Women’s advocates in Washington found their jaws hitting the floor last week when a Congressional oversight committee convened a panel of experts to discuss freedom of religion and women’s reproductive health care.  The panel consisted only of men.  Taking turns testifying were a Roman Catholic bishop, a Lutheran minister, a rabbi, a philosophy professor and an ethics professor.  To a man, they objected to the federal government’s decision that all women insured through an employer’s group health policy be able to receive contraception and other reproductive health services under the impending health care reform law.  They argued that Constitutional guarantees ensuring the separation of church and state allowed them to reject federal law when it violated their conscience or the dictates of their faith.

Many faiths hold beliefs about the conception and bearing of children.  The public controversy now underway would never occur in many places in the modern world.  Around the world, health care is provided directly to the patient via a national health service or single payer system.  In the US, about two-thirds of the under 65 population still receive health care through their employer.  Religious institutions are not bound by federal rules regarding health insurance when it comes to employees connected to the operation of churches, synagogues, houses of worship, or similar activities.  However, when the religious institution is functioning in its capacity as the  employer of an educational institution, such as a college or university, or a health care provider, like a hospital or medical center, the current state of the law is that they are subject to the same federal regulations as any other employer.  In this instance, the law will require employers to provide reproductive health care, including contraception, to all insured employees.

Some members of Congress are making common cause with religious leaders to put pressure on the Administration’s decision.  It is certainly no secret that congressional hearings are not required to be fair, or to have experts on both sides of an issue, or an equal number of Republicans or Democrats.  The Chairman of a committee can convene a hearing on the topic of his or her choice, when s/he pleases, and invite whomever s/he wishes.   What upset so many people about this hearing is that birth control is so inherently tied to the uniquely feminine capacity for childbirth, which just doesn’t affect men in the same way.  Further, conception cannot be viewed exclusively through a religious lens.  There is nothing that impacts the security, health and well-being of a woman, and her children, so  much as her fertility.  Consider some relevant facts:

  • Women have had and continue to have greater rates of poverty than men;
  • Women are poorer than men no matter their racial or ethnic group;
  • Women spend more of their time in unpaid caregiving than men do;
  • Poverty rates between men and women increase during the childbearing  years and in old age;
  • Pregnancy, childbirth and childrearing negatively impact women’s educational and employment opportunities;
  • Women are more likely to bear the costs of childrearing than men;
  • A woman’s lifetime earnings will decrease in proportion to the number of children she has.

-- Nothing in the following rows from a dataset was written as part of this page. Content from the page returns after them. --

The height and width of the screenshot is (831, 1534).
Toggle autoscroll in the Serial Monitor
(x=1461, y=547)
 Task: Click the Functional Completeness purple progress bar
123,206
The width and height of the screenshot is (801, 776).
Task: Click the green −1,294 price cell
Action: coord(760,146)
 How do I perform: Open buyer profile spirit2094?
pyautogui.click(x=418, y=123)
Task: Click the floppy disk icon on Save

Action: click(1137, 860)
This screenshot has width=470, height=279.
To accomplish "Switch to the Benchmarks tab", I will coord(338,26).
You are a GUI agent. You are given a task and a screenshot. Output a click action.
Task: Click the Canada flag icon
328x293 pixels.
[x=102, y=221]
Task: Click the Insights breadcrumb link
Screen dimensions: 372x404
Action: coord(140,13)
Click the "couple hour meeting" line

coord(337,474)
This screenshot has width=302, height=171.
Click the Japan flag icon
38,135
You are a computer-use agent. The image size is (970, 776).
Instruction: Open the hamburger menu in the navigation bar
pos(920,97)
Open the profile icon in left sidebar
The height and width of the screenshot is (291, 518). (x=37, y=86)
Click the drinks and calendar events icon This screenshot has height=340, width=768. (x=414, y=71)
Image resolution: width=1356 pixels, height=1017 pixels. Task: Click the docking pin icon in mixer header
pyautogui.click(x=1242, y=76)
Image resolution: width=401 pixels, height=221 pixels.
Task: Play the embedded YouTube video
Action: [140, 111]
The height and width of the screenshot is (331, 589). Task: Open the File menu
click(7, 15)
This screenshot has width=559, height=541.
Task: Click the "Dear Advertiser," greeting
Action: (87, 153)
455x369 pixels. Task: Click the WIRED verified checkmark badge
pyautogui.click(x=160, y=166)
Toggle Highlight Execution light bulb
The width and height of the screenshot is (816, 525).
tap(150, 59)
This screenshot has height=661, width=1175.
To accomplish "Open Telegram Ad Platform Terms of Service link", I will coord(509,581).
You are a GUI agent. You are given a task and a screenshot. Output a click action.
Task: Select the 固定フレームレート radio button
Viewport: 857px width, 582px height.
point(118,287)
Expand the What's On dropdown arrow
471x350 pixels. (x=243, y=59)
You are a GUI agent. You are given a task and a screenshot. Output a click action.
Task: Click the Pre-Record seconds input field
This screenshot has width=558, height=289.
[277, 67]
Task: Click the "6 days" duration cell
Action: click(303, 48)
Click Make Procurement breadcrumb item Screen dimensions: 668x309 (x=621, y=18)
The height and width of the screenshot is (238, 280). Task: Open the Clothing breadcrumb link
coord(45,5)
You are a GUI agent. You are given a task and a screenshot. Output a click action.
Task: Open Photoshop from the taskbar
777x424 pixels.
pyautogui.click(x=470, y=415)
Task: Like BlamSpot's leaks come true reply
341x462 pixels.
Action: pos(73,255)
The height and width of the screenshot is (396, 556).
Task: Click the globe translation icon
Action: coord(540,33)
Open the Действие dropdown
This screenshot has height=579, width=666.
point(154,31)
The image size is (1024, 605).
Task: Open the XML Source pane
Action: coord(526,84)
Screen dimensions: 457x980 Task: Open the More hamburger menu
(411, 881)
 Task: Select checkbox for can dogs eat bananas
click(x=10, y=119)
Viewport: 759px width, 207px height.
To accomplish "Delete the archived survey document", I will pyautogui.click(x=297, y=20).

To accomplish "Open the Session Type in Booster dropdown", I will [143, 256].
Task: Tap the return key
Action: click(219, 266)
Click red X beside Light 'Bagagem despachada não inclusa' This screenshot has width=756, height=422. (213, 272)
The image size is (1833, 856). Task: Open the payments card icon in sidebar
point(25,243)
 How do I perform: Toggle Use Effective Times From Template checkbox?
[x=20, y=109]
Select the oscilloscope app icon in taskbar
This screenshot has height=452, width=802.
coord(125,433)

The ability to control how many children she mothers and when they are born are certainly private matters with public health implications.  Fertility may determine a woman’s educational achievement and employment security, especially in a country where time off for childbirth or pre- or post-natal medical care  is a matter of employer discretion.  It will affect her health and that of her children.  In some cases, fertility can rise to a matter of life and death, the mother’s or her child’s.  In every case, the birth of a child is accompanied by numerous and varied obligations, commitments, and sacrifices.  To arbitrarily deny a female employee access to basic health care, such as contraception, based upon the religious affiliation of her employer, is gender discrimination.  Adherence to one’s faith is expressed by living in accord with those precepts and conducting one’s self as one chooses to do.  Imposing those precepts on others, through the workplace or other patently non-religious association, is something altogether different.